0

I have 1000 csv files with same columns names. i want to merge them respectively. I am using below code, but it merge all csv files randomly.

files = os.path.join(path_files, "*_a.csv")
files = glob.glob(files)
df = pd.concat(map(pd.read_csv, files), ignore_index=True)

for example it put first 1000_a.csv then 1_a.csv and etc. But i want to merge respectively and then remove first 100 of them.

like this as a dataframe or a single csv file:

1_a.csv, 2_a.csv, 3_a.csv, ..., 1000_a.csv

could you please let me know how it is possible?

4 Answers4

0

You can sort filenames by integers before _, or remove _a.csv or last 6 characters:

files = os.path.join(path_files, "*_a.csv")

files = sorted(glob.glob(files), key=lambda x: int(x.split('_')[0]))
#alternative1
#files = sorted(glob.glob(files), key=lambda x: int(x.replace('_a.csv','')))
#alternative2
#files = sorted(glob.glob(files), key=lambda x: int(x[:-6]))
df = pd.concat(map(pd.read_csv, files), ignore_index=True)
jezrael
  • 822,522
  • 95
  • 1,334
  • 1,252
0

You shoud re-order glob.glob() results like this:

files_path = os.path.join(base_path, "*_a.csv")
files = sorted(glob.glob(files_path), key=lambda name: int(name[0:-6]))
df = pd.concat(map(pd.read_csv, files), ignore_index=True)

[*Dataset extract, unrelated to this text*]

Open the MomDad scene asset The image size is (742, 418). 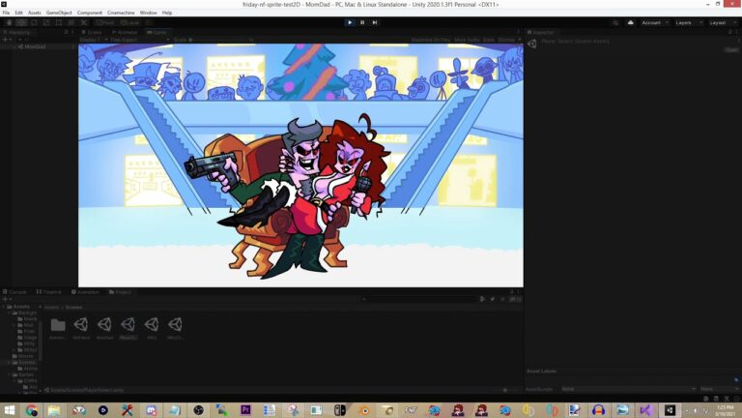click(104, 325)

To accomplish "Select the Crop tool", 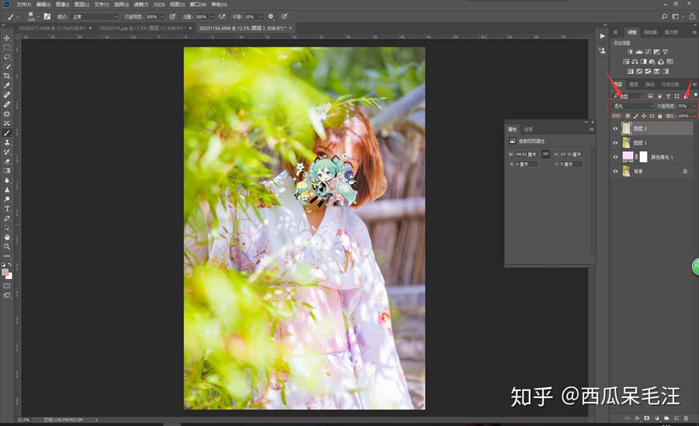I will (x=7, y=75).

And there are similar questions about natural sort: Is there a built in function for string natural sort?

clichedmoog
  • 305
  • 2
  • 7
0

i hope it will be usefully for you

import pandas as pd
df = pd.DataFrame()
for csv_file in sorted(list_filenames):
  temp_df = pd.read_csv(scv_file)
  df = pd.concat([df, temp_df]) 
V Z
  • 119
  • 3
0

This is an alternative solution.

os.chdir(path_files)
all_filenames = [i for i in sorted(glob.glob('*.{}'.format('csv')))]
df = pd.concat([pd.read_csv(f) for f in all_filenames ]).reset_index()
band
  • 129
  • 7